I was checking out the film at imdb and for one of the scenes they borrowed some lasers from Pink Floyd who were shooting in the next door studio.


----------



## Jeph H (Mar 25, 2019)

Copyright aside
It looks like they did a really good job!


----------



## Van (Mar 25, 2019)

JohnD said:


> Hmmm, well it's a 20th Century Fox film, which is now owned by Disney......
> I was checking out the film at imdb and for one of the scenes they borrowed some lasers from Pink Floyd who were shooting in the next door studio.


Oh, but the mouse is so open-minded and willing to work with people when it comes to copyright infringement and intellectual property.


----------



## ruinexplorer (Mar 25, 2019)

Jeph H said:


> Copyright aside
> It looks like they did a really good job!



https://www.reddit.com/r/LV426/comm...did_a_play_version_of_alien_heres_a/?sort=new Looking through the comments, they are about to break more copyright. The director plans on releasing the video of the play.

Looking at the video here, they also used footage from the film.


----------



## What Rigger? (Mar 26, 2019)

It's insanely good. We should all quit now. 
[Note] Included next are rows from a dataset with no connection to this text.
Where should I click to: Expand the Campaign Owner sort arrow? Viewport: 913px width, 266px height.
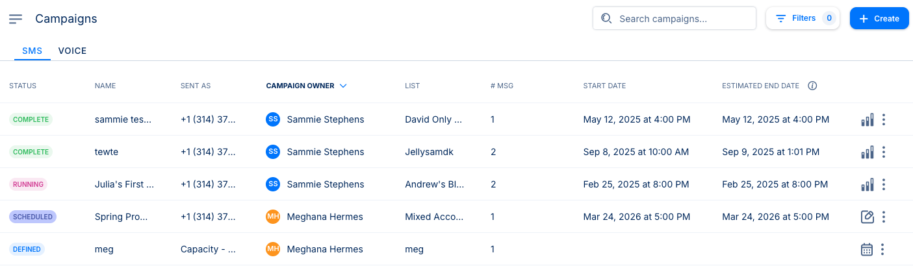pos(343,86)
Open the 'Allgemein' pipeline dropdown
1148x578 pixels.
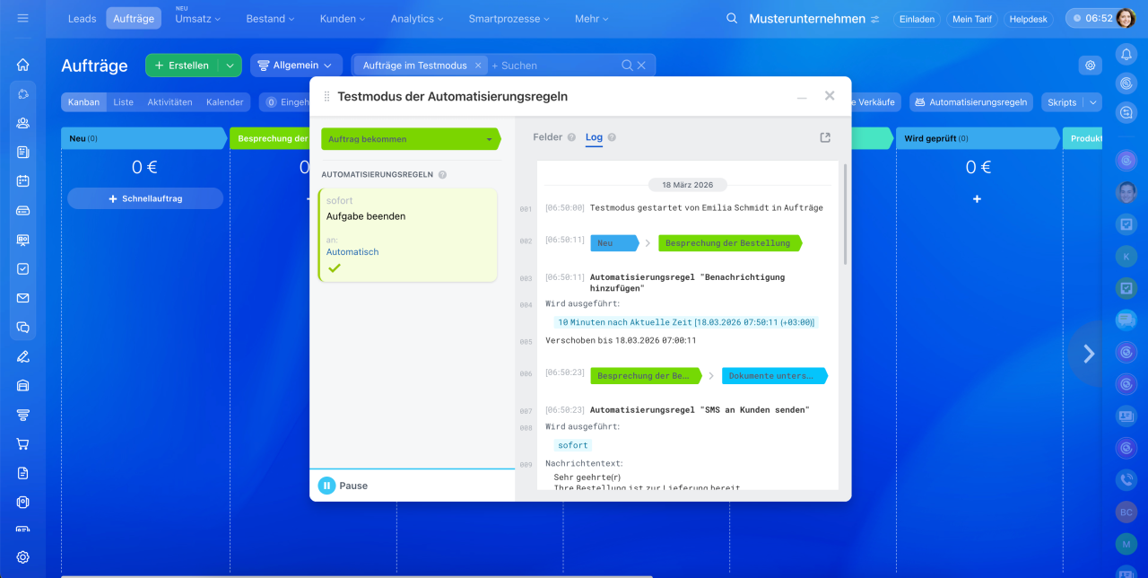click(x=296, y=66)
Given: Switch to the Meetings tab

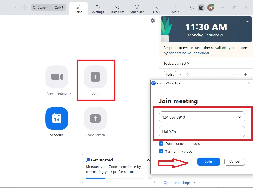Looking at the screenshot, I should click(x=98, y=9).
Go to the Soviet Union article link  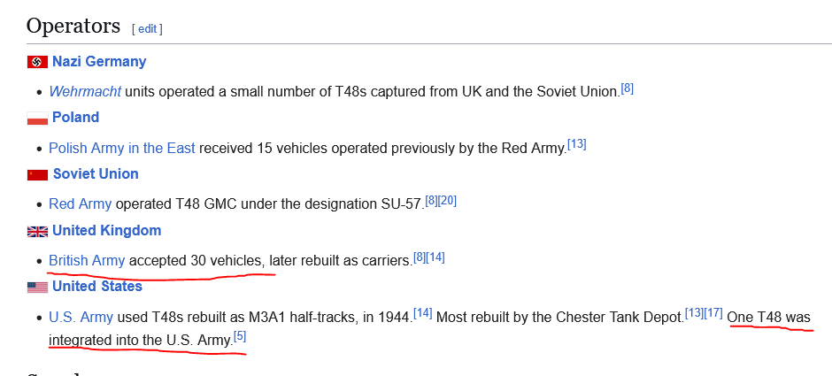(x=96, y=174)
And yeah, they are gonna get slapped hard and cry foul when the cease and desist letters arrive.


----------



## Van (Mar 26, 2019)

Ha! Did y'all read in the comments about how the Score for the show was also lifted from the film? HAHAHAHAHAHAHAHAHA They are gonna get sued so hard.


----------



## Doug Lowthian (Mar 26, 2019)

Our community theater takes copyright issues very seriously, partly because that is the law. And partly because that is right thing to do. Whether a copyright holder is making millions or pennies, ownership is ownership. All the adults and children in our group know the value of an artistic creation and have respect for the creators livelihood. 

Lesson these teachers taught here is theft is acceptable as long as you have fun. High school vs Big Corp is no excuse. 

Granted the production looks well done, and if we all could ignore copyright and not use creativity to convey a licensed story, a lot of amatuer productions could be much higher quality. 

My hope is the school board takes a good hard look at the teachers contracts and seek the harshest possible punishment up to and including termination of employment.


----------



## TimMc (Mar 26, 2019)

Van said:


> Ha! Did y'all read in the comments about how the Score for the show was also lifted from the film? HAHAHAHAHAHAHAHAHA They are gonna get sued so hard.



My guess is the director will be fired when the school administration/district is served with papers. The school has been exposed to significant legal liability and I doubt Disney will relent when "we didn't know" is the response. My further guess is The Mouse will settle out of court to avoid the social media posts "Disney sues school, seizes auditorium in judgment" kind of things.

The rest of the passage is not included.